Anderson asks for an order requiring Clark to provide him “with a kosher diet to which he is not allergic that satisfies basic nutritional standards until the results of allergy testing can be confirmed and Anderson's allergy can be accommodated by IDOC[.]” (Am. Mot. at 4.) As worded, this request is too vague. For instance, how many kosher meals must Anderson receive daily? What brands of meals can Clark serve Anderson? And what happens if Anderson's allergy testing results reveal that he is not allergic to Meal Mart shelf-stable kosher meals?

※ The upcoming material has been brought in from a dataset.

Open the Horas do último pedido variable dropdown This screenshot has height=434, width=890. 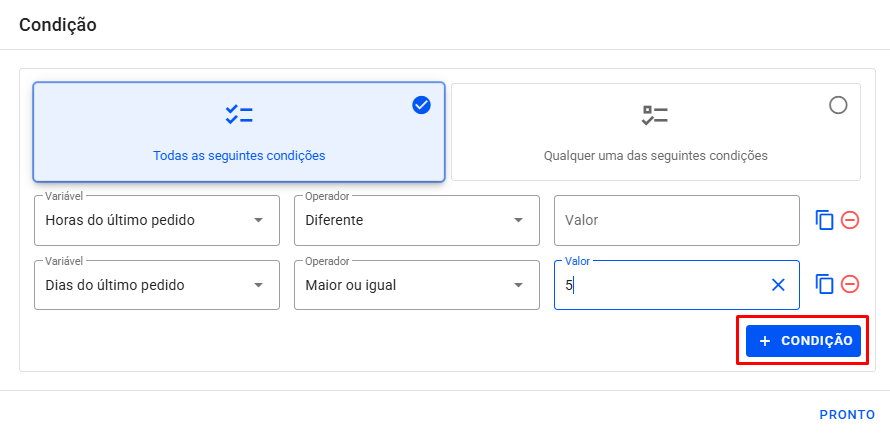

To answer these and other questions that Anderson's request leaves open, we will specifically require Anderson to be provided with lunch and dinner entrée portions of a Spring Valley, My Own Meal Inc., or Meal Mart frozen kosher brand meal every day. This requirement is appropriate because (1) Anderson only complains about not being able to eat kosher entrées during lunch and dinner; (2) Anderson does not argue that the Spring Valley, My Own Meal Inc., or Meal Mart frozen kosher brand meals fail to satisfy basic nutritional standards; and (3) Anderson contends that he can eat these brands without suffering the physical reactions he suffers when he eats Meal Mart shelf-stable brand meals. We will also order counsel for Anderson and Clark to promptly meet and confer once the results of Anderson's currently scheduled allergy consultation, including any allergy testing performed at or as a result of this consultation, become available. Counsel must discuss if and how the results impact our preliminary injunction order, and promptly thereafter file a joint status report advising us about their respective positions on next steps forward. After we review the parties' joint status report, we will then determine whether modifying or dissolving the preliminary injunction order is warranted.

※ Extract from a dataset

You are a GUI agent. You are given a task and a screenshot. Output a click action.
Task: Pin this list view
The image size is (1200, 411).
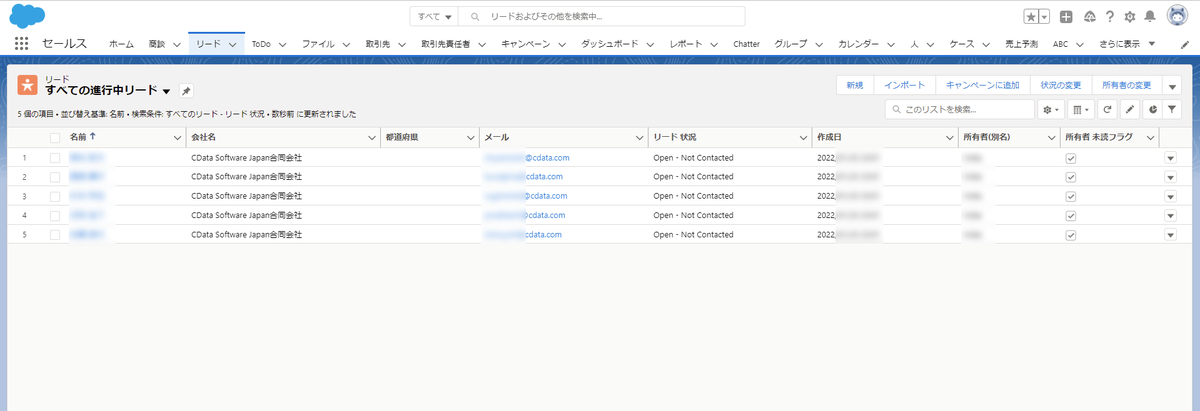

A preliminary injunction order along these lines complies with the dictates of both the PLRA and Rule 65. It requires Clark to change her actions with respect to only one inmate; it does not require her to modify Illinois River's general policies regarding the delivery of food to its inmates. It also spells out what Clark must do with specificity. Finally, it anticipates a potential change in circumstances (the results of Anderson's allergy testing) and directs the parties to promptly advise us of this change so we may reevaluate the need for a preliminary injunction.
CONCLUSION
We are mindful that injunctions requiring a defendant to affirmatively act “are ordinarily cautiously viewed and sparingly issued.” Mays, 974 F.3d at 818 (quotation marks omitted). Nonetheless, after carefully considering the facts before us and the preliminary injunction factors, we conclude that this is one of those cases where such an injunction is necessary. For the foregoing reasons, we grant Anderson's motion for preliminary injunction (Dkt. No. 42). A separate preliminary injunction order will issue. It is so ordered.